In the 20th century the name is remembered for the famous Anderson shelters, a type of bomb shelter that was designed by John Anderson, 1st Viscount Waverley, during World War II.

==Clan society==
The Clan Anderson Society is a North American organisation dedicated to preserving the history and heritage of Clan Anderson. It was formed in 1973 and is active across the continent. The current Chieftain is Hope Vere Anderson, Baron of Bannockburn.

The society maintains a clan room and archival display at Wyseby House in Kirtlebridge, Dumfriesshire, Scotland. This facility serves as a hub for the society's activities and preserves important historical records and artifacts related to the clan.

In 2014, the Clan Anderson Society was granted a coat of arms by the Court of the Lord Lyon, the heraldic authority in Scotland.
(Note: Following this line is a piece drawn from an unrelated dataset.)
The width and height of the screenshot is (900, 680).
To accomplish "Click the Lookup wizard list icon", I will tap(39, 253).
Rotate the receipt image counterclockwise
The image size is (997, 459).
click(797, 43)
The design of the coat of arms features the clan's motto, "WE STAND SURE". That same year, Dr. Joseph Morrow, the Lord Lyon King of Arms, presented the letters patent for the coat of arms to the society at the Loch Norman Highland Games in North Carolina.

==Cadet branches==
As the Clan has never been able to proclaim a Chief, there are no cadet branches for this clan. However, the major families have been identified as Anderson of Ardbrake & Westerton (whose crest is used by Andersons as a clansman's crest badge); Anderson of Kinneddar (scion of the Ardbrake line), Anderson of Noth, Anderson of Newbiggin & Kingask, Anderson of Dowhill & Stobcross, Anderson of Linkwood, Anderson of Inchyra & Stonyhill, Seton-Anderson of Mounie, and Anderson of Candacraig.

Anderson of Ardbrake
| Anderson of Bruntstane | Anderson of Bishopmill |
| Anderson of Candacraig | Anderson of Kinneddar |

==Highland MacAndrews==

In the Scottish Highlands the surname MacAndrew is considered a sept of the Clan Mackintosh or Chattan Confederation and MacAndrews were also associated with the Clan MacDonell of Glengarry. The surnames Andrew and Andrews are also considered septs of the Highland Clan Ross.

==Clan profile==
- Motto: "Stand Sure" (Anderson of Ardbrake & Westerton, plus Anderson of Kinneddar)
- Crest: An oak tree Proper (Anderson of Ardbrake & Westerton, plus Anderson of Kinneddar)
- Gaelic Name: Mac Aindrais
- Badge: On a wreath of the liveries, an oak tree Proper within a circlet belt & buckle
- Lands: Aberdeenshire, Banff & Moray
- Origin of Name: "Son of Andrew"
- Tartan: First seen in 1815 when collected by the "Highland Society of London." It has an azure field and it is one of several Scottish tartans woven with seven colours.

==Septs==
Andrew, Anderson, Andrews, Gillanders, MacAndrew, M'Anderson.